Quando no Verão passado escrevi Este País Não é Para Jovens com o José Manuel Fernandes deparei frequentemente com a convicção instalada de que esta crise é uma questão de ricos e pobres. Não é. Vale a pena ler esta análise de Robert Joyce no Finantial Times sobre o fosso crescente entre novos e velhos no Reino Unido

How rich do you feel this morning? The answer will, very likely, depend on how old you are.

The change in the distribution patterns of UK household incomes tells a remarkable story, according to the most recent data available. It is not, for once, a tale of the rich growing richer and the poor growing poorer. It is more one of the old growing richer relative to the young, and the young growing poorer. Since the recession, median income in pensioner households, after housing costs have been paid, has pulled away from median income in working-age households for the first time.

So politicians who focus on a simple “cost of living crisis” are missing some of the really big shifts that are happening. True, household incomes probably stopped falling in 2012-13; and, while we are unlikely to see further detailed data before the country goes to the polls in 2015, we can be pretty sure average incomes will remain well below their 2009 peak. This is not surprising. Total gross domestic product is inching closer to its pre-crisis peak – but that peak was a long time ago and the population has continued to grow. On a per-head basis, we still have a significantly smaller economy than we used to.

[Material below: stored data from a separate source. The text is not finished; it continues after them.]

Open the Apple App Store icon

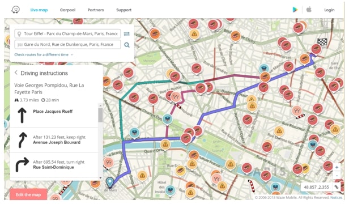point(309,10)
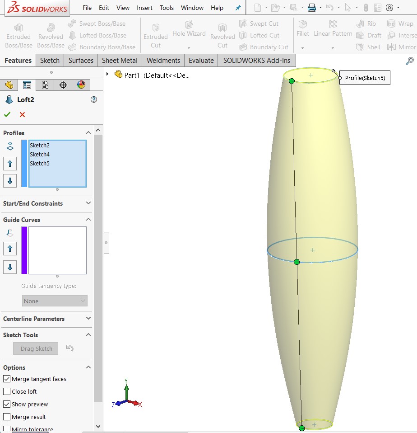417x433 pixels.
Task: Cancel the loft with the red X
Action: [x=22, y=115]
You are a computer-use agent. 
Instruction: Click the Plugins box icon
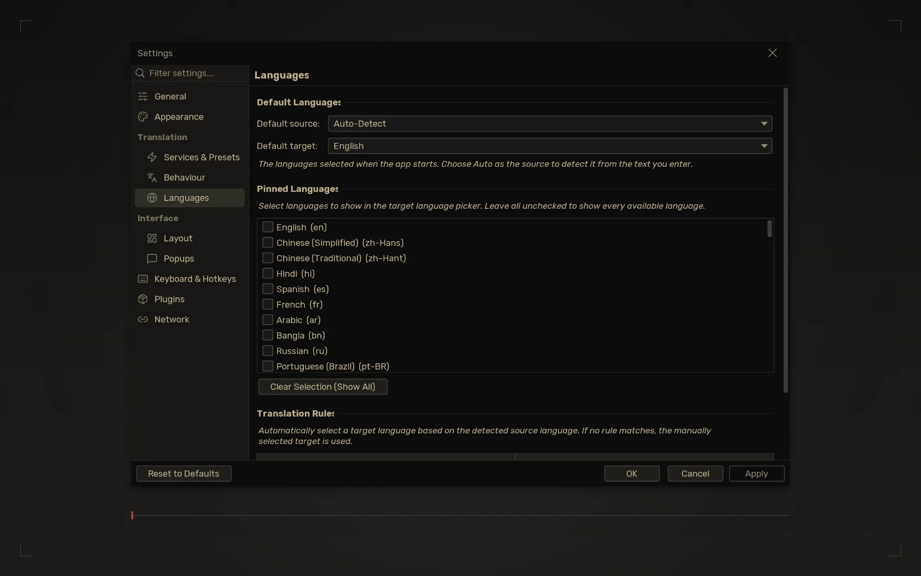(143, 299)
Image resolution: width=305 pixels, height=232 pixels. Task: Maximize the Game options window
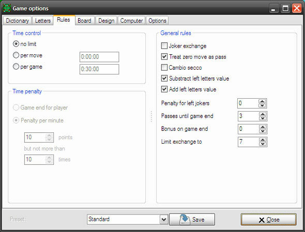(x=285, y=8)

Yet, by 2012-13, overall income inequality was substantially lower than it had been before the recession. Indeed, it was back at 1990 levels. Those in work saw big reductions in real earnings. Those out of work were, on the whole, protected by benefits rising in line with prices. Admittedly, there have been offsetting effects. Falling mortgage interest rates have, on average, been of more help to those with higher incomes. And income inequality is likely to rise again as cuts to the social security benefits for those of working age gather pace. But this is not a period that will be remembered for a rise in inequality between rich and poor.

It is more likely to be remembered for the different experiences of old and young. First, note the contrasting impacts on pensioners and those of working age. Not only have median pensioner incomes pulled ahead of those of non-pensioners for the first time; but the official measure of relative pensioner poverty also fell by more than one-quarter between 2007-08 and 2012-13. Today, once housing costs are taken into account, pensioners are less likely to be poor than people of working age. This is an astonishing turnround.

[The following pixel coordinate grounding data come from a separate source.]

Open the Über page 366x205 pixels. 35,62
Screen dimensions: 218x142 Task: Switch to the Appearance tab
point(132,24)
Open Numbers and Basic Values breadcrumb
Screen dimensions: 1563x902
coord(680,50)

Then note the difference between those in their 20s and those aged 31-59. Employment rates for the former have fallen significantly. Remarkably, by 2013 the employment rate for the latter group was already back at its 2007-08 level. For those over 59, employment was above pre-recession levels.

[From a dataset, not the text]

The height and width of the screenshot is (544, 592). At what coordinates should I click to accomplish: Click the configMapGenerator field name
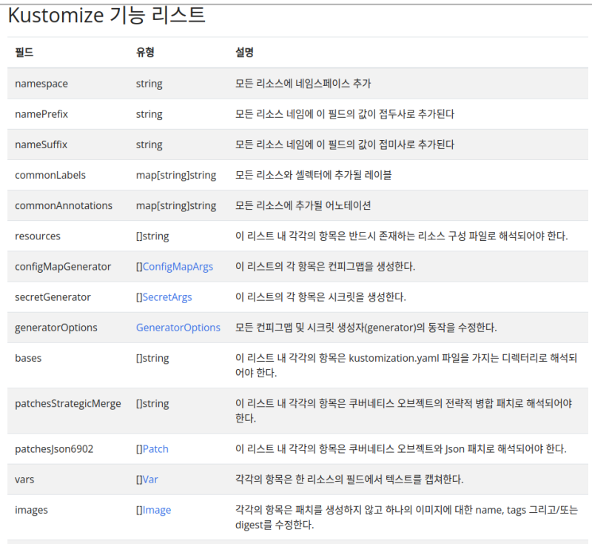[63, 267]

But the relative fall in employment rates has not been the most dramatic difference between the young and the rest. Median weekly pay fell twice as fast between 2007-08 and 2012-13 for those aged 22-30 as for those aged 31-59. This is partly due to a bigger rise in part-time work among young adults; but, in addition, their hourly wages have fallen much faster than those of older workers. Despite being better educated than any previous generation, twentysomethings today are worse off than those born a decade earlier were at the same age.

The actual impact of all this on living standards seems to have been ameliorated by the fact that about a quarter of 22-30-year-olds live with their parents. Their household incomes have fallen far less than their own personal income because their parents have not suffered the same hit. To the extent that incomes and living standards are shared within these households, this will have helped the younger generation.

There is another trend that looks likely to persist: falling home ownership. People in their mid-20s are now less than half as likely to have bought a home as were previous generations by the same age. Their rates of home ownership are unlikely ever to catch up. Lack of access to generous final-salary pension schemes will also hit the wealth of this younger generation.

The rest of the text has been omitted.